Keigwin, John (DNB00)
KEIGWIN, JOHN (1641–1716), Cornish scholar, was born at Mousehole on Mounts Bay in Cornwall, and baptised at Paul on 7 Jan. 1641. His direct ancestor was 'Jenkin Keigwin, gent.,' who was killed by a cannon-ball when the Spaniards landed at Mousehole on 23 July 1595. His father was Martin Keigwin, and he was the only son by a second marriage. His mother was Elizabeth, second daughter of Robert Scawen of St. Germans, whom his father married 27 Dec. 1639. John Keigwin received a classical education, and was instructed in the Cornish language by his father. His occupation was that of a merchant at Mousehole, but he gave much of his time to the study 'of the original language of his county,' then on the verge of extinction, and was probably the last person whose knowledge of it was profound. Edward Lhuyd, in his address 'to the courteous and noble inhabitants of the county of Cornwall,' expresses his acknowledgments to Keigwin. In 1700 Lhuyd came into Cornwall, and, with the assistance of Keigwin, wrote his 'Cornish Grammar.' While attending the assizes for Cornwall, Keigwin was requested by Sir Francis North, the lord chief justice, to undertake the translation from the Cornish of a mystery play entitled 'Pascon Agan Arluth' (The Passion of our Lord). This he did in 1682. His second work was a translation of 'The Creation of the World,' by William Jordan [q. v.], 1697. These works remained in manuscript until 1826–7, when Davies Gilbert, F.R.S., edited and printed them in two volumes, entitled respectively 'Mount Calvary' and 'The Creation of the World.' Gilbert's knowledge of Cornish was, however, limited, and he made many errors of transcription. Between 1860 and 1863 Mr. Whitley Stokes re-edited them in the 'Transactions of the Philological Society.' Keigwin corresponded in the Cornish tongue with John Boson, William Gwavas, and Thomas Tonkin. One of his letters to Gwavas, dated 1693, is in the British Museum Addit. MS. 28555, pp. 139–40.

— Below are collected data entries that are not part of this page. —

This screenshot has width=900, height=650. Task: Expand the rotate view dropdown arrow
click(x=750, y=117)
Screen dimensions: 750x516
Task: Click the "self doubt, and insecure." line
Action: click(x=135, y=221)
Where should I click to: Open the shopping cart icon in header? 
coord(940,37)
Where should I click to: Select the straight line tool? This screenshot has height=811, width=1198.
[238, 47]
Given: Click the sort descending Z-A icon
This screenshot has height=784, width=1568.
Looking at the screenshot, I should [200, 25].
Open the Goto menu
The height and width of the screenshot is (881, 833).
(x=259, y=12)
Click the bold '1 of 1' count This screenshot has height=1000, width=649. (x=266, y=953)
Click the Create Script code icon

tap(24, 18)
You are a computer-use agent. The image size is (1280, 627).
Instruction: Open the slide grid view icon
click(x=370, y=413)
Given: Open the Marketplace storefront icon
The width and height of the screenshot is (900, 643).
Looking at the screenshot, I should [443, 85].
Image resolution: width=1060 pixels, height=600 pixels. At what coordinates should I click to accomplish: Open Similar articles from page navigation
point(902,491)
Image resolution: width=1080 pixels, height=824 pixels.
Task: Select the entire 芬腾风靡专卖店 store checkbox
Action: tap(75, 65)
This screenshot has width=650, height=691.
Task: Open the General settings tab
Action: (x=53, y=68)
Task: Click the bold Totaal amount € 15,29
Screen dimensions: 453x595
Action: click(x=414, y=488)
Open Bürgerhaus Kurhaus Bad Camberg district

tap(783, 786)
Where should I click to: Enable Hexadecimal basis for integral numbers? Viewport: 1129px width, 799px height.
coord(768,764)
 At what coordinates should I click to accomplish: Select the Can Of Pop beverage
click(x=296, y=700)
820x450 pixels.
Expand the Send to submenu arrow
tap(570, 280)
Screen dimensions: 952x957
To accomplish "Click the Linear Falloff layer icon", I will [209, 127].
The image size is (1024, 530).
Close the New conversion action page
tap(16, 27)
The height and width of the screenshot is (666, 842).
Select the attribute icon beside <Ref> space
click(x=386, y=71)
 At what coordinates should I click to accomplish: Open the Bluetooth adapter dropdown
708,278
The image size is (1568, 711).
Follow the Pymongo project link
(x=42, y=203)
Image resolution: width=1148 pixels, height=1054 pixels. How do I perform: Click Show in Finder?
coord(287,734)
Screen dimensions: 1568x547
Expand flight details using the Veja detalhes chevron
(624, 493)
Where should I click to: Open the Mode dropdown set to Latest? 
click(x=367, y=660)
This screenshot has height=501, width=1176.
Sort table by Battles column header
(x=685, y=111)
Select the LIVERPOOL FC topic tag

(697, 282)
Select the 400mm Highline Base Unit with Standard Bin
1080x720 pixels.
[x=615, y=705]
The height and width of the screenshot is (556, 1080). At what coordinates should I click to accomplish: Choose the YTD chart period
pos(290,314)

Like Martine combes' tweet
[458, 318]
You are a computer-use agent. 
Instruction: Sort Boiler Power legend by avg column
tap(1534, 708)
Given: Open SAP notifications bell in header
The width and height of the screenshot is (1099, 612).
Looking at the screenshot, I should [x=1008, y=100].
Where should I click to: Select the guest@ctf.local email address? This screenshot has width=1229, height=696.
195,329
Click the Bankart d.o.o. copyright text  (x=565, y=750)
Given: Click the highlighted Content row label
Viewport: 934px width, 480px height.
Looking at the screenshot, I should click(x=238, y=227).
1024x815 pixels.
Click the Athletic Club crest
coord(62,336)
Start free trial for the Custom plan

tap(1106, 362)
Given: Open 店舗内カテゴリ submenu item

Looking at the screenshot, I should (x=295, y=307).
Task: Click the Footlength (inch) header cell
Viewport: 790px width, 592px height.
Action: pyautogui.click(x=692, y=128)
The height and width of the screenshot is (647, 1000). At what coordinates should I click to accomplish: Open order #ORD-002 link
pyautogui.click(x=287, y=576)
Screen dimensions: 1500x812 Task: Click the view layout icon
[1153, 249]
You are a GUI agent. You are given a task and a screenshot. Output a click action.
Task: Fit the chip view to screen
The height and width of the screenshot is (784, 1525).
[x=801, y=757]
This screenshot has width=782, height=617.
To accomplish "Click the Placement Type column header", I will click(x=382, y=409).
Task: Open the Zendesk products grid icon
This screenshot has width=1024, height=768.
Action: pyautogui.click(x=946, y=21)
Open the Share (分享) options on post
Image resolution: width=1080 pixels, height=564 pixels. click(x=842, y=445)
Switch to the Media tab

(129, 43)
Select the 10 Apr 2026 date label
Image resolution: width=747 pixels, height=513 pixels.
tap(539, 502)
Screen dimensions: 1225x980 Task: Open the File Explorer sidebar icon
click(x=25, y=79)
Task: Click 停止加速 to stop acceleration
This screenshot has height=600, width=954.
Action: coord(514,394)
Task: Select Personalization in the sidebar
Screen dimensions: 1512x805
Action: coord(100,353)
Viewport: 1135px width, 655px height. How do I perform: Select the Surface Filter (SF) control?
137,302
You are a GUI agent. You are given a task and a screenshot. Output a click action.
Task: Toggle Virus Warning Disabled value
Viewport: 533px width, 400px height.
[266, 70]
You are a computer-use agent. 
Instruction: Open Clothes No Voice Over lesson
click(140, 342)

He died at Mousehole on 20 April 1716. By his wife Mary Penrose, whom he married in 1666, he had four children.[Mount Calvary, 1826, with Memoir of J. Keigwin, by Sir N. H. Nicolas, pp. xi–xviii; Mackay's Annals of the Bodleian; Pryce's Archæologia Cornu-Britannica, 1790, in Preface; Burke's Landed Gentry, 1850, i. 664, 937; Boase and Courtney's Bibl. Cornub. pp. 280, 281, 1089, 1195.]